Maka tak ada jalan Abu Bakr harus bertindak menentukan
langkah demi mengatasi keadaan yang sangat genting itu.
Langkah itu sudah dimulai oleh Nabi sendiri ketika
mengadakan hubungan dengan negara-negara tetangga dalam
menjalankan politik dakwahnya itu. Jadi tak ada jalan lain
buat Abu Bakr daripada harus meneruskan langkah itu.
Bagaimana ia bertindak dalam menghadapi semua itu? Itulah
yang akan kita uraikan berikut ini.
Catatan Kaki:
- Dalam terjemahan ini dipakai kata-kata "pelantikan,"

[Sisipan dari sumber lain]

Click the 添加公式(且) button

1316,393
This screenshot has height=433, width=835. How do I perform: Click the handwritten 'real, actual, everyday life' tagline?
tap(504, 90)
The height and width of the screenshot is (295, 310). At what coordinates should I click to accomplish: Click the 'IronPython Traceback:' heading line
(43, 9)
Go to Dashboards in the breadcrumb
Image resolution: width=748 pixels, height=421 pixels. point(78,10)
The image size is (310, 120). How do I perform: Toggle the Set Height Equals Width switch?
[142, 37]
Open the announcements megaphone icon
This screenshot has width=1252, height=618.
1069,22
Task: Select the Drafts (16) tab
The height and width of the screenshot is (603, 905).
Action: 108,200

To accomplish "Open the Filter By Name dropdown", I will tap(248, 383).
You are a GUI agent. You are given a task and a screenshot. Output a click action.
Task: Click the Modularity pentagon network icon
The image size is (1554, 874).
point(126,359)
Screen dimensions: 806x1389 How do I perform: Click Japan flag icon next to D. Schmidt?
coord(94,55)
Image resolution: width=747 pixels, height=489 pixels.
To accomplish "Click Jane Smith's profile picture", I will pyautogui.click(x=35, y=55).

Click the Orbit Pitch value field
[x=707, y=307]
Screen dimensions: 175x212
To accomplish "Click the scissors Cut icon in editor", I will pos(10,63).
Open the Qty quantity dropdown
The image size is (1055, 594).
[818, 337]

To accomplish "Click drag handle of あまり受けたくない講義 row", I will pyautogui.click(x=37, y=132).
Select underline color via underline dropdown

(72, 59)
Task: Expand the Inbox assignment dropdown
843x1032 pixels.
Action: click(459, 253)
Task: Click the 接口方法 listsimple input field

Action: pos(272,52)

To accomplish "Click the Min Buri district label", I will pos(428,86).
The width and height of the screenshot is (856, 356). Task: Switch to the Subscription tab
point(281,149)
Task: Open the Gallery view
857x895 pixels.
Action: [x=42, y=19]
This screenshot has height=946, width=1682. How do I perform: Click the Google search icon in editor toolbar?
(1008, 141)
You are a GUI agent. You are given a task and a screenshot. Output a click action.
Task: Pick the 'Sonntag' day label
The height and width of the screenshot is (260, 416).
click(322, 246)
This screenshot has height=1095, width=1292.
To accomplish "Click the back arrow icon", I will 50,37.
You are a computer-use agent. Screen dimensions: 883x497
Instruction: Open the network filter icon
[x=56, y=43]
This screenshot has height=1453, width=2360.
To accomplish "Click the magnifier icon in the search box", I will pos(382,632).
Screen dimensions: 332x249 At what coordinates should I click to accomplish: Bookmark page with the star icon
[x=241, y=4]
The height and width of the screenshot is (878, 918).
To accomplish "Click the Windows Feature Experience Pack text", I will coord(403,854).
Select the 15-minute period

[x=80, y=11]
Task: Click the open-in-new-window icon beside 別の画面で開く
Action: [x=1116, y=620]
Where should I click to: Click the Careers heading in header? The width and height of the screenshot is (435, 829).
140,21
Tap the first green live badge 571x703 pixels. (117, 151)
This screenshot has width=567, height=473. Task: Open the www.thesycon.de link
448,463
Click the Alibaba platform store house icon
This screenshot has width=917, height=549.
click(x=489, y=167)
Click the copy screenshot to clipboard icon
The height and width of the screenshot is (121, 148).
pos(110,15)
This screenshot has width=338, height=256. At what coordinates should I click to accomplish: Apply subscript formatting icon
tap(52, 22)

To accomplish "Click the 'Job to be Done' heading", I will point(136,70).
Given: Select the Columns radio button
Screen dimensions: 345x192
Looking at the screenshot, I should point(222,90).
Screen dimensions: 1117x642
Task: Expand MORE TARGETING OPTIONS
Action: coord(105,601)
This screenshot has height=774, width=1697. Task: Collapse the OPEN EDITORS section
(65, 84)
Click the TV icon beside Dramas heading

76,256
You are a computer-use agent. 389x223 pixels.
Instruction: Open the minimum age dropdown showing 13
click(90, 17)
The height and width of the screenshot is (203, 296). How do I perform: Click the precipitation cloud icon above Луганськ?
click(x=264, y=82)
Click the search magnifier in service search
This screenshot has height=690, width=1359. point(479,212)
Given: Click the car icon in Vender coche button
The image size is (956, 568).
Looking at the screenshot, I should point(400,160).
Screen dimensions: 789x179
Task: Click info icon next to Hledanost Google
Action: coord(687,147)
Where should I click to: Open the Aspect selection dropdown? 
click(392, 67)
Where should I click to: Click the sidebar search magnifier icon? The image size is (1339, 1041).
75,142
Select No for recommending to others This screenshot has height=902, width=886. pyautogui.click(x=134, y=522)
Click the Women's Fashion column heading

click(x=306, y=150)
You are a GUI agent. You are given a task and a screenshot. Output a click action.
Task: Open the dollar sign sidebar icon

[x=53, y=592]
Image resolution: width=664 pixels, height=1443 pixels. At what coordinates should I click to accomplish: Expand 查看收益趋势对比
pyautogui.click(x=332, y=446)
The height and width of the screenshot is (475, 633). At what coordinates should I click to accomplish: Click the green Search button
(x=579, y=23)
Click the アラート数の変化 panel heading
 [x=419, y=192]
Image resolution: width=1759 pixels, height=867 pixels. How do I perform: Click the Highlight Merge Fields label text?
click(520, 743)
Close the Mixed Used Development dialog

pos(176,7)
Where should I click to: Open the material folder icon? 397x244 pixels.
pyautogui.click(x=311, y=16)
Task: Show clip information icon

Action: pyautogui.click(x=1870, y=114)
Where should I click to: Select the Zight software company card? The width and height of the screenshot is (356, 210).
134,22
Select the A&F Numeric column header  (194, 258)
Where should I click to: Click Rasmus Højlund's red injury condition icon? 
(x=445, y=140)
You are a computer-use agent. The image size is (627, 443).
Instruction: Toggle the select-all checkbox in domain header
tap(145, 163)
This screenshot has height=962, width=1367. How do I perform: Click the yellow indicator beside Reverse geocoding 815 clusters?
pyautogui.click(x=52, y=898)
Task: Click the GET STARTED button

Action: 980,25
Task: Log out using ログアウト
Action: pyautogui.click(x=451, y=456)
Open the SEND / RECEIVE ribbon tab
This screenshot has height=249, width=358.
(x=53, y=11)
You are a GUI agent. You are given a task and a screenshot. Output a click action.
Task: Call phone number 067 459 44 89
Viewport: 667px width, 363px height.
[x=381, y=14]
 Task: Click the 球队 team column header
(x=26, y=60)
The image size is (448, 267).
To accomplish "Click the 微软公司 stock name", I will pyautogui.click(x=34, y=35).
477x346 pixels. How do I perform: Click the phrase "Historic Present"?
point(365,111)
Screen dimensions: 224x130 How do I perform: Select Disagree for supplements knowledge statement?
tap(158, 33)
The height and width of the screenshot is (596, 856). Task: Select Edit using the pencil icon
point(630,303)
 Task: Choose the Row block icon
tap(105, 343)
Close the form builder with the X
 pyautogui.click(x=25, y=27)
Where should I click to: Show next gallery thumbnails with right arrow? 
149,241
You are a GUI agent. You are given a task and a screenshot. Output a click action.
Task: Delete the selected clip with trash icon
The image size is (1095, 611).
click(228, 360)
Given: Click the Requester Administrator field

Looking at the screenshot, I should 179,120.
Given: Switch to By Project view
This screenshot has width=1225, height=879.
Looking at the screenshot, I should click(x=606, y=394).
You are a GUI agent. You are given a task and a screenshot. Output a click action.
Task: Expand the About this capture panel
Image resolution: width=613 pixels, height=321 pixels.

"sumpah atau ikrar setia" atau "baiat" dalam
pengertian yang sama, yakni: bai'ah, atau
mubaya'ah yang di dalam Qur'an berarti 'saling
berjanji' (Mu'jam Alfazil Qur'anil Karim). Dalam
kamus-kamus bahasa: 'pengangkatan, pelantikan, sumpah
atau ikrar setia' (A).
- Saqifah, 'serambi beratap' (N)
(LA) atau 'ruangan besar beratap' (LA),
semacam balairung (A).
- Amir jamak umara', harfiah 'pangeran,'
'pemimpin,' -'yang memerintah, pemerintah' dapat
diartikan juga 'kepala negara.' wazir jamak
wuzara' 'yang memberi dukungan' (N),
'pendamping,' 'pembantu,' 'menteri' (A).
- Harfiah 'Saya kayu pasak tempat ternak bergerak dan
setandan kurma yang bertopang' (N), yakni 'saya
tempat orang yang mencari pengobatan dengan pendapatnya,
seperti unta mengobati sakit gatalnya dengan
menggaruk-garukkan badannya ke kayu pasak (N).
Perumpamaan Melayu di atas berarti 'saya yang memberi dua
pertolongan dalam perjalanan' (A).
- Faltatan, mengacu pada kata-kata Umar, yakni
sangat tiba-tiba, di luar dugaan (N) (A).
- Tajawaza 'an, 'afa 'an (N),
memaafkan (A).
- Kutipan sebagian ayat Qur'an, 9. 40 (A).
- 'Ajja, mengucapkan talbiah dengan suara keras
(N), (A).
Menurut beberapa sumber mereka itu ialah Ali bin Abi
Talib, Usman bin Affan, Abdur-Rahman bin Auf, Sa'd bin Abi
Waqqas, Zubair bin Awwam dan Talhah bin Ubaidillah (A).